Self-organized periodic pattern dynamics of porous copper electrodeposition at the industrial large current

The formation of porous structure during metal electrodeposition not only provide new ideas for preparing advanced metal materials, but also determines the product defects in industrial electrodeposition processes. However, as for new evidence of ordered sub-structure formation within porous metal even during scalable templateless electrodeposition, existing thermodynamic reasons or exogenous-templates mechanism are under extensively controversial. Herein, we have discovered periodic self-organization behavior of porous copper at the initial stage of industrial large-current electrodeposition. Different from widely-recognized bubble-templated mechanism, the length of periodicity for Cu deposits is orders of magnitude smaller than any possible bubble template, according to in-situ observation. Coloration-tracking and in-situ electrochemical analysis experiments have been designed, to reveal the existence of a micelle-type complex intermediate and its activator effects. A self-organization mechanism has been proposed based on ordered dynamic pattern of micelle-type complex intermediate, rather than intermediate of small ions, which determines the porous structure since the very initial layer.

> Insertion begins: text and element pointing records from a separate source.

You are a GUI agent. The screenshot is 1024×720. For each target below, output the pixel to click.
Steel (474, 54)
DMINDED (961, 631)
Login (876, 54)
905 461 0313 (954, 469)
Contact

Our findings suggest the important contribution from intrinsic self-organization dynamics of intermediate to the formation of porous metal materials with high activity or surface area in industrial scale.

Automated summary

The formation of porous structures during metal electrodeposition not only provides new ideas for preparing advanced metal materials, but also determines the product defects in industrial electrodeposition processes. This study discovered the periodic self-organization behavior of porous copper at the initial stage of industrial large-current electrodeposition. The findings suggest the important contribution from intrinsic self-organization dynamics of intermediate to the formation of porous metal materials with high activity or surface area in industrial scale.